Ein Tag Online-Abstinenz? Kaum vorstellbar! Zu fest ist das Internet in unserem Leben verankert. Mit dem weltweit ersten #GreenInternet Day will E.ON heute dafür sensibilisieren, dass mit der zunehmenden Internet-Nutzung auch ein wachsender Stromverbrauch verbunden ist. Mit der Initiative möchte E.ON keine Online-Scham erzeugen, sondern im Gegenteil eine Debatte darüber anregen, wie das Internet grün werden kann.

Der Stromverbrauch von internetfähigen Geräten wie Smartphones, Fernseher oder Geldautomaten spielt nur eine Nebenrolle. Viel relevanter ist die Bereitstellung der Daten in Rechenzentren. E.ON geht davon aus, dass Rechenzentren bis zum Jahr 2030 insgesamt 13 Prozent des weltweiten Strombedarfs verantworten werden. In einer Studie hat E.ON kürzlich errechnet, dass neue Anwendungen, die durch den Mobilfunkstandard 5G möglich werden, allein in Deutschland zu einem zusätzlichen Stromverbrauch von 3,8 Terawattstunden bis zum Jahr 2025 führen werden – genug Energie, um die Städte Köln, Düsseldorf und Dortmund ein Jahr mit Strom zu versorgen.

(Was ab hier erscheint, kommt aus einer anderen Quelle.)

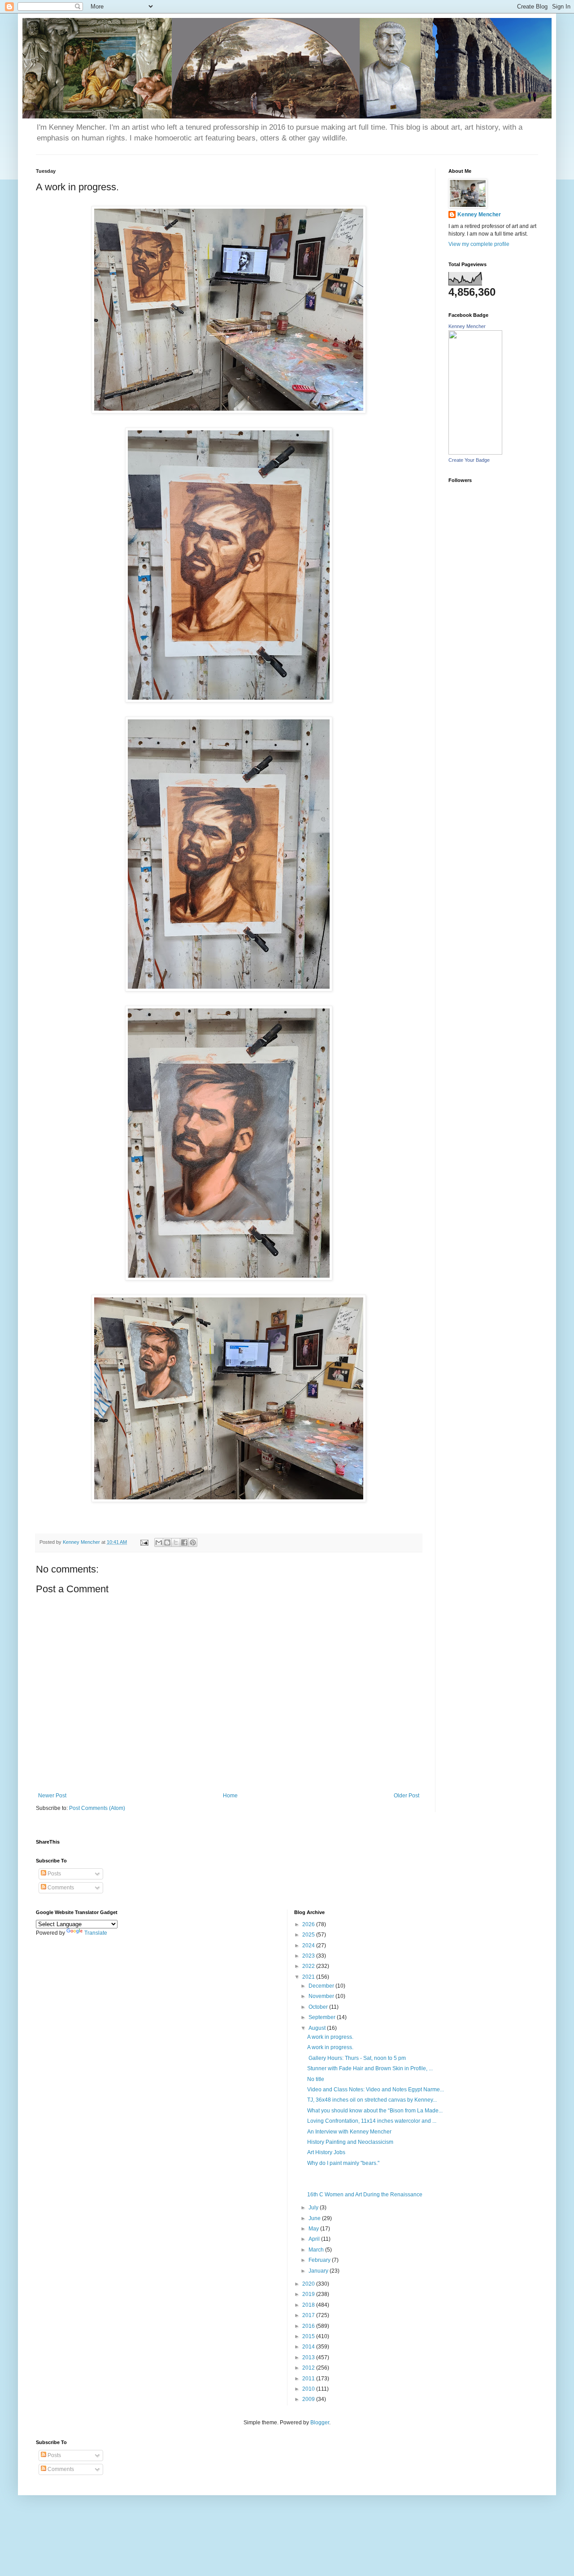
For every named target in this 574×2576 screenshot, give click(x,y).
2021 (309, 1977)
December (322, 1986)
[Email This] (158, 1542)
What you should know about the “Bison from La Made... (375, 2110)
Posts (53, 1874)
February (320, 2260)
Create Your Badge (469, 460)
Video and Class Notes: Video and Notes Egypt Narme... (375, 2089)
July (314, 2207)
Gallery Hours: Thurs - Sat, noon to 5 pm (356, 2058)
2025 (309, 1935)
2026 (309, 1924)
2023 (309, 1956)
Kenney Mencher (479, 214)
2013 (309, 2357)
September (323, 2017)
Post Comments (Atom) (97, 1808)
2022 (309, 1966)
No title (315, 2079)
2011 (309, 2378)
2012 (309, 2368)
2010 (309, 2389)
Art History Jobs (326, 2152)
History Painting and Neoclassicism (350, 2142)
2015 (309, 2336)
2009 (309, 2399)
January (319, 2271)
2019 (309, 2294)
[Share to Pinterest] (192, 1542)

Der #GreenInternet Day macht mit verschiedenen Aktionen auf diese Herausforderung aufmerksam. E.ON wird seine Homepage heute für einen Tag symbolisch schwarz schalten. In einer Online- und Social Media-Kampagne veröffentlicht E.ON schwarz gehaltene Posts mit der ungewöhnlichen Botschaft „Don’t click this. Es verbraucht Strom“. Ein YouTube-Video fordert dazu auf, es nicht weiter anzuschauen und möglichst schnell zu überspringen. Mehrere Künstler und Influencer wagen auf ihren reichweitenstarken Social-Media-Kanälen ein Experiment mit ihren Communities. Die Auflösung hierzu folgt.

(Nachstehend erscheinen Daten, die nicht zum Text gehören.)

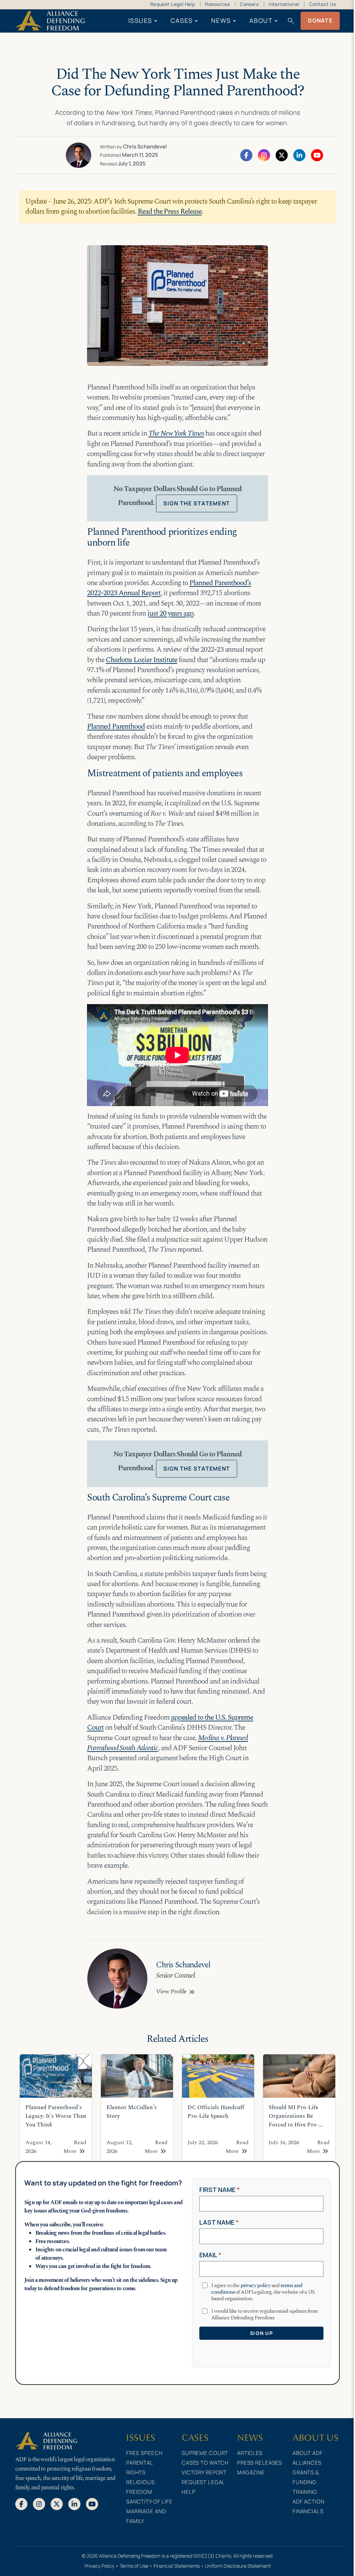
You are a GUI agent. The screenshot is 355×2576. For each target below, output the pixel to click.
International (284, 4)
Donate (320, 20)
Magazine (251, 2472)
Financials (308, 2511)
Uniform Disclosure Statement (238, 2565)
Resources (217, 4)
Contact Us (322, 4)
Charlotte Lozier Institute (142, 660)
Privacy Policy (99, 2565)
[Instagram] (264, 154)
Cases (182, 20)
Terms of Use (134, 2565)
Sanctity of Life (149, 2501)
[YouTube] (317, 154)
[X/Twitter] (282, 154)
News (221, 20)
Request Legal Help (172, 4)
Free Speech (144, 2453)
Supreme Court (205, 2453)
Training (305, 2492)
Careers (249, 4)
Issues (140, 20)
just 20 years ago (170, 613)
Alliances (307, 2462)
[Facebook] (246, 154)
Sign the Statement (196, 503)
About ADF (308, 2453)
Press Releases (259, 2462)
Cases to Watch (205, 2462)
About (260, 20)
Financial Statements (177, 2565)
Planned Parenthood (116, 726)
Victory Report (204, 2472)
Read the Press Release (170, 211)
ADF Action (308, 2501)
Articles (249, 2453)
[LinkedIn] (299, 154)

Diese Aktionen fordern zu einem ungewohnten Online-Verhalten auf. So wird veranschaulicht, dass Online-Abstinenz oder die Reduzierung von Online-Aktivitäten heutzutage kaum mehr möglich und vor allem nicht sinnvoll ist. Wer dennoch bei dieser Kampagne „klickt“, wird auf die von E.ON erstellte Seite green-internet geleitet, wo Fakten und Hintergründe über das Thema Internet & Energie informieren.

Die Lösung für den steigenden Stromverbrauch des Internets sieht E.ON in der klimafreundlichen Versorgung von Rechenzentren. Schon heute beliefert E.ON Rechenzentren mit sauberer Energie oder baut an den Standorten hocheffiziente Blockheizkraftwerke oder Brennstoffzellen – oft kombiniert mit Photovoltaik-Systemen oder Windenergie. Wird E.ON schon bei der Planung von neuen Rechenzentren einbezogen, können diese später umso klimafreundlicher betrieben werden.

Großes Potenzial bietet auch die Abwärme, die in Rechenzentren entsteht und bislang ungenutzt verschwendet wird. Mit der Abwärme aus Rechenzentren lassen sich die Wohnungen ganzer Stadtteile heizen. In Schweden setzt E.ON bereits erste Pilotprojekte um.

Diese Pressemitteilung enthält möglicherweise bestimmte in die Zukunft gerichtete Aussagen, die auf den gegenwärtigen Annahmen und Prognosen der Unternehmensleitung des E.ON-Konzerns und anderen derzeit verfügbaren Informationen beruhen. Verschiedene bekannte wie auch unbekannte Risiken und Ungewissheiten sowie sonstige Faktoren können dazu führen, dass die tatsächlichen Ergebnisse, die Finanzlage, die Entwicklung oder die Leistung der Gesellschaft wesentlich von den hier abgegebenen Einschätzungen abweichen. Die E.ON SE beabsichtigt nicht und übernimmt keinerlei Verpflichtung, derartige zukunftsgerichtete Aussagen zu aktualisieren und an zukünftige Ereignisse oder Entwicklungen anzupassen.